Segmental Testicular Infarction – Is Conservative Management Feasible?
Segmental testicular infarction is a relatively uncommon and benign finding. It occurs predominantly in the second and third decade of life. The main symptoms are unilateral and scrotal as seen in more common conditions such as testicular torsion, epididymitis, orchitis, or blunt trauma.
The primary testis investigation method is ultrasonography (US) with color Doppler. Normally segmental testicular infarction is seen as a round or wedge-shaped hypoechoic lesion within the testicle in combination with absent or low blood flow. In contrast, vascular testicular lesions are often malignant. However, US alone cannot rule out testicular neoplasms, since hypovascularity of testicular tumors has been described.
The majority of patients with testicular lesions undergo either surgical exploration or complete or partial unilateral orchiectomy due to patient concern, inconclusiveness of the US diagnosis, or a lack of knowledge regarding the diagnosis (EJ Street et al. Int J STD AIDS 2017; 28(8): 744−749).
In this case report we present two examples of segmental testicular infarction with an emphasis on B-mode and color Doppler US as a follow-up modality.
A 56-year-old male reported to the ER with severe pain in the left side of the scrotum for a few days. The patient reported no dysuria or history of scrotal trauma. Objective findings were mild reddening of the scrotum and swelling of the left testicle and epididymis.
Infection parameters were slightly elevated and tumor markers (alpha-fetoprotein & human chorionic gonadotropin (hCG)) were found to be normal. Bedside scrotal US performed by the urologist showed signs of epididymitis, and the patient was referred to the radiology department for confirmation of the diagnosis.
B-mode and color Doppler US revealed an inflamed left epididymis and a well-defined, round inhomogeneous hypoechoic and non-vascular lesion in the upper pole of the left testicle.

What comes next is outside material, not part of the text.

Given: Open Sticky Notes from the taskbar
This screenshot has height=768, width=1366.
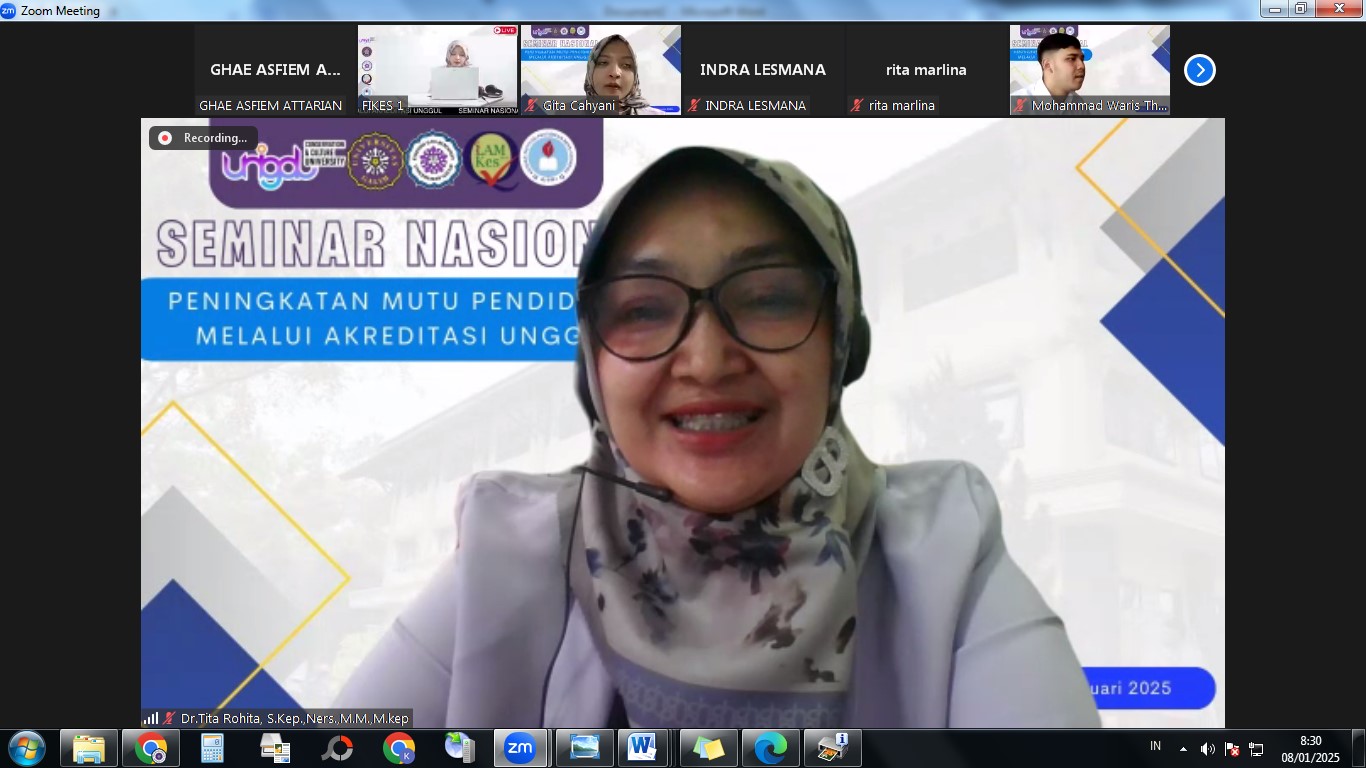Looking at the screenshot, I should pyautogui.click(x=708, y=748).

Segmental testicular infarction was suspected and a conservative approach with repeated biochemistry and follow-up scrotal US at one and four months was decided upon.
The first follow-up examination after one month revealed normalization of the previous changes in the epididymis and the testicular lesion had reduced by more than 50% in size and was still hypoechoic and non-vascular. The second follow-up examination at four months showed focal atrophy in the upper pole of the testicle and a slight return of vascularity ([Fig. 1]). Furthermore, biochemistry findings normalized and tumor markers did not increase, thus segmental testicular infarction was the final diagnosis.

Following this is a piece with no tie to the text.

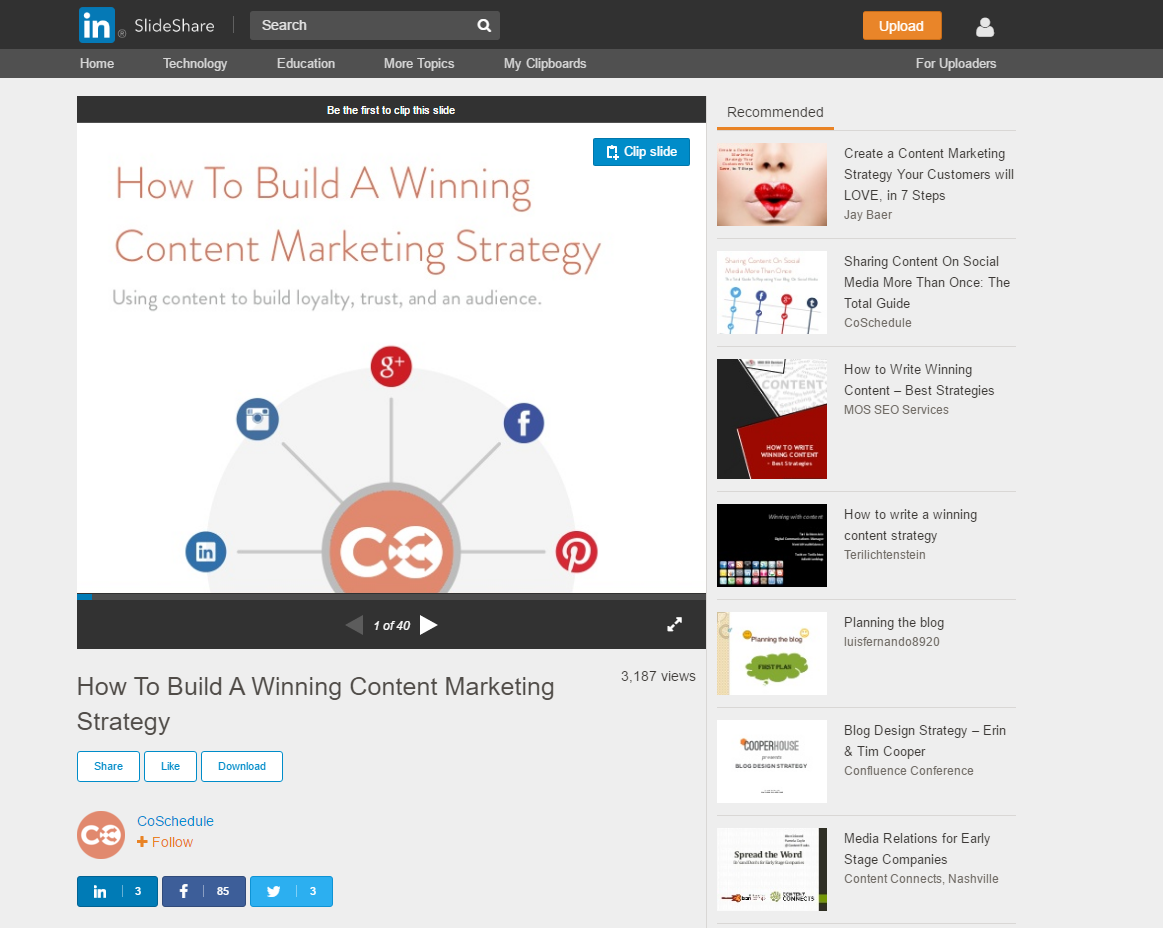Follow the CoSchedule account
Screen dimensions: 1163x928
pyautogui.click(x=164, y=842)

A 25-year-old male under treatment for chlamydia came to the ER with acute severe pain in the left side of the scrotum. Objective findings were swelling and pronounced palpatory discomfort of the left testicle.

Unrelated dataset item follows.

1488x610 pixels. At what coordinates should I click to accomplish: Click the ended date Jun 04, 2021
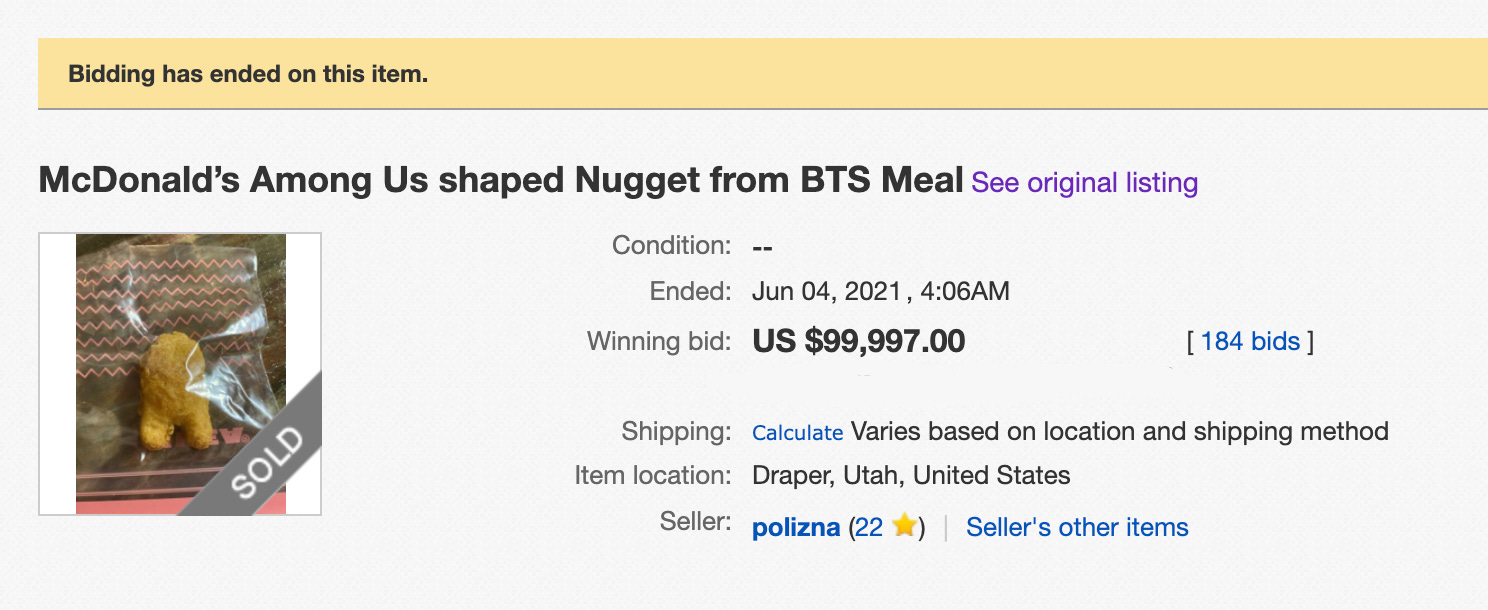tap(828, 292)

Infection parameters were slightly elevated and alpha-fetoprotein and hCG were normal. The patient was referred to the radiology department for an acute US examination as the diagnosis was inconclusive.
B-mode and color Doppler US revealed a well-defined wedge-shaped hypoechoic inhomogeneous and non-vascular lesion in the middle of the left testicle, involving approximately one third of the entire testicle. Segmental testicular infarction was suspected and a conservative approach with repeated biochemistry and scrotal US follow-up was decided upon.
Biochemistry findings normalized and tumor markers did not increase during follow-up. The first US after one month showed a decreasing size of the wedge-shaped hypoechoic non-vascular lesion. The four-month follow-up US examination showed focal atrophy of the left testicle ([Fig. 2]). The final diagnosis was segmental testicular infarction.